→ Task instructions:
For the material below, output exactly the span from the line with "Image resolution: width=1451, height=2576." to the line with "Economy Series (483, 55)", including both, and nothing besides.

→ Data extracts:
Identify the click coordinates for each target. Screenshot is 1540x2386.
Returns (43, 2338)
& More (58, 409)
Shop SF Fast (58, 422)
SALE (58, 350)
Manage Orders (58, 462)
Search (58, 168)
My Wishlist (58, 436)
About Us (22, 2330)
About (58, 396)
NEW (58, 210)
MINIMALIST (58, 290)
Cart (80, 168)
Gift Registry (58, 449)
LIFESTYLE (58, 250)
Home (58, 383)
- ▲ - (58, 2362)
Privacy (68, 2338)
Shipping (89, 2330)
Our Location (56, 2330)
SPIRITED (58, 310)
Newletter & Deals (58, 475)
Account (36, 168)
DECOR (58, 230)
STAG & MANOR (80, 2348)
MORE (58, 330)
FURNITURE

...

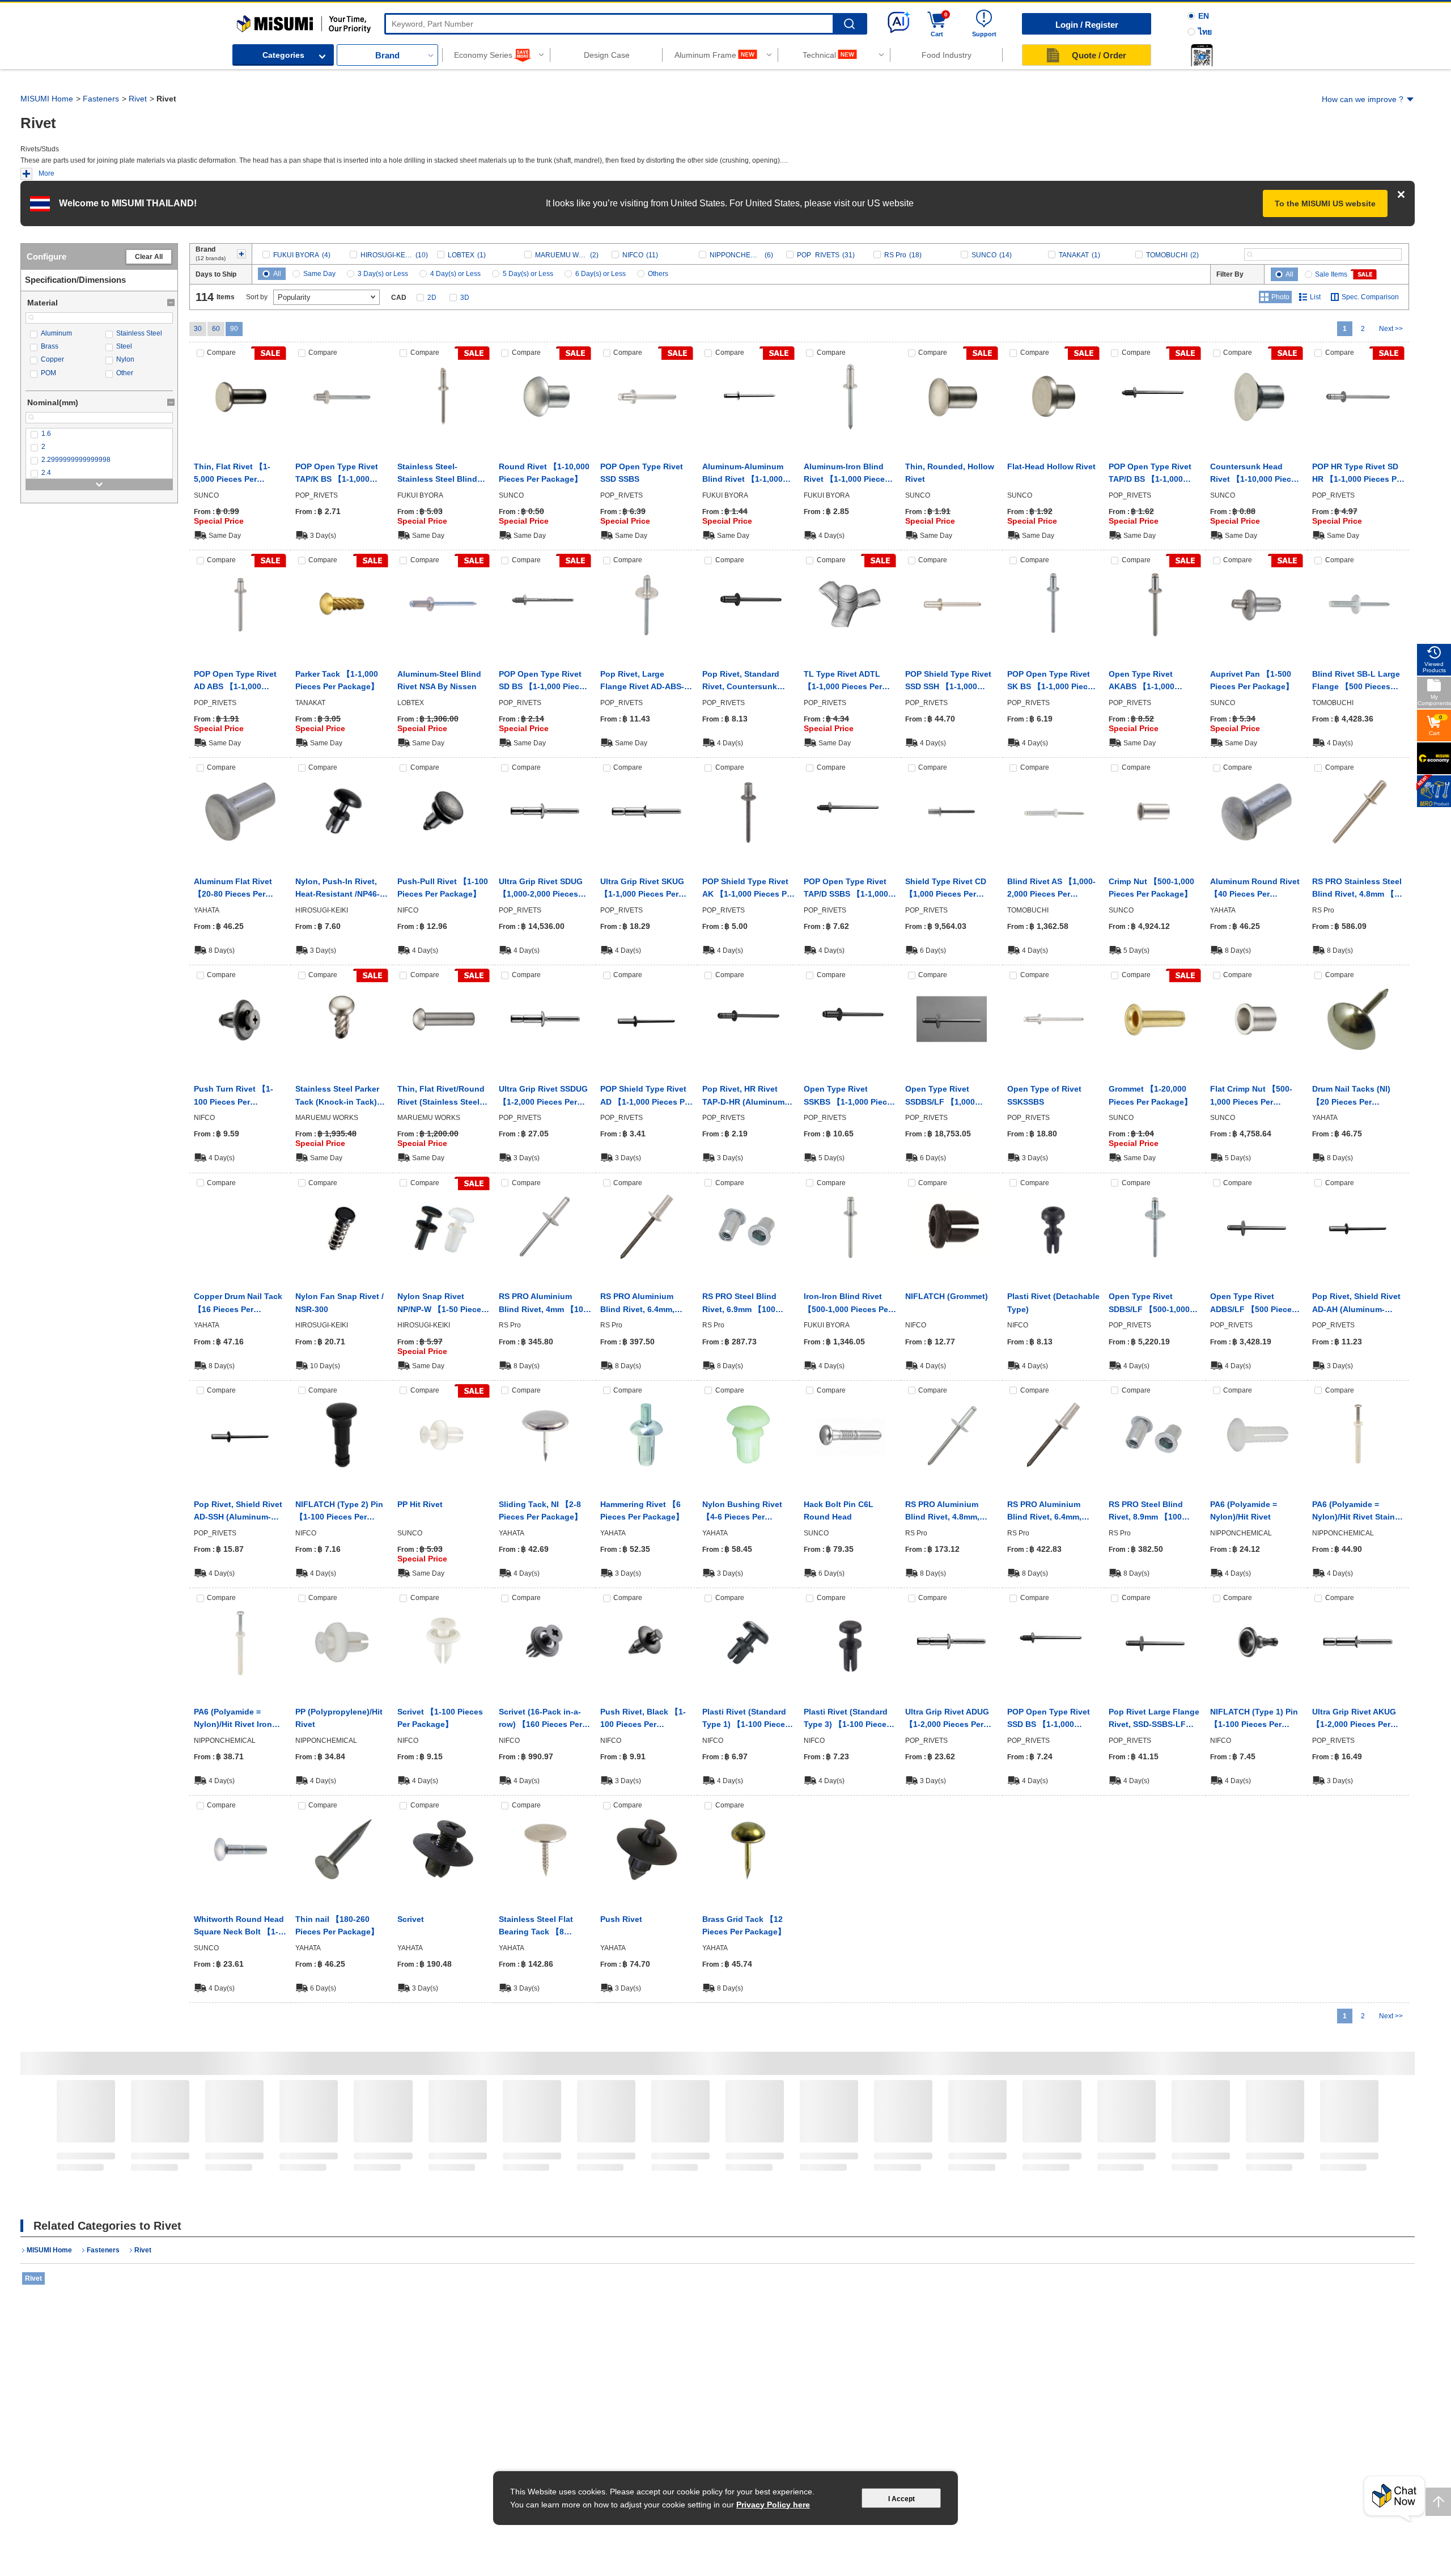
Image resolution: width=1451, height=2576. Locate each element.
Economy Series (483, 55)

* * *

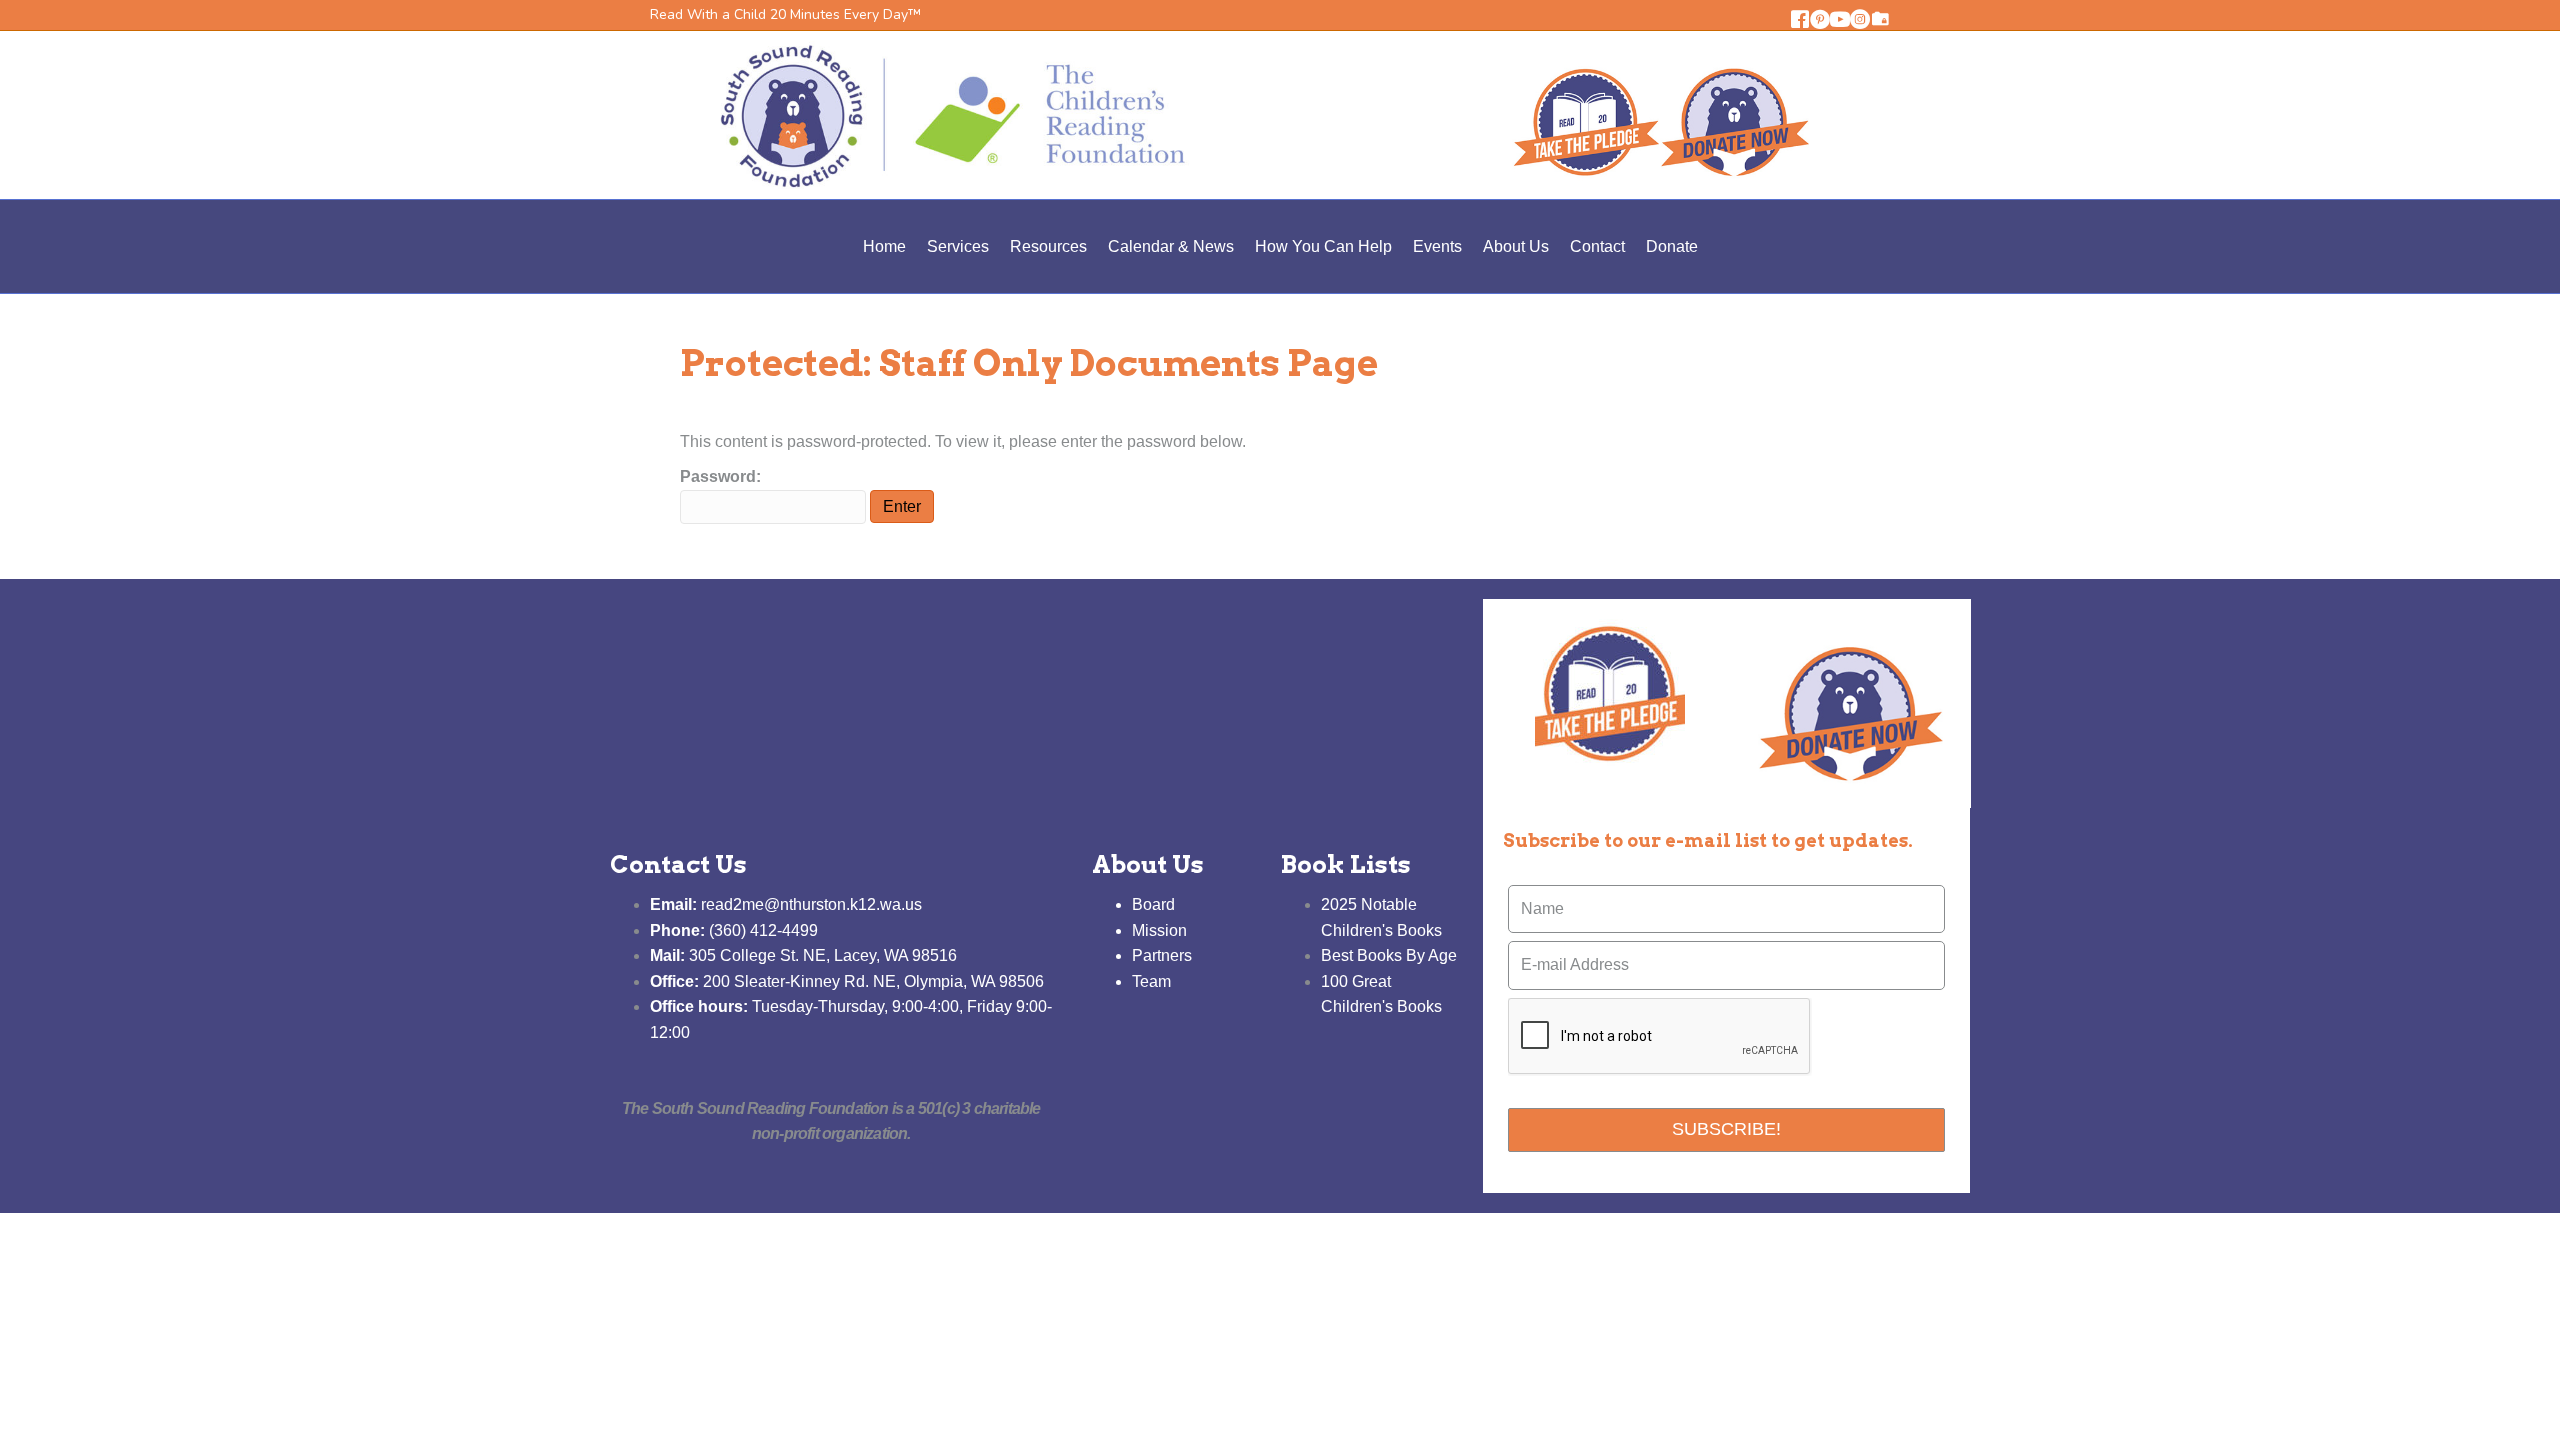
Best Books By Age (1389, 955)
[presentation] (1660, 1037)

→ Result for this exercise:
Image resolution: width=1451, height=2576. Locate each element.
Economy Series (483, 55)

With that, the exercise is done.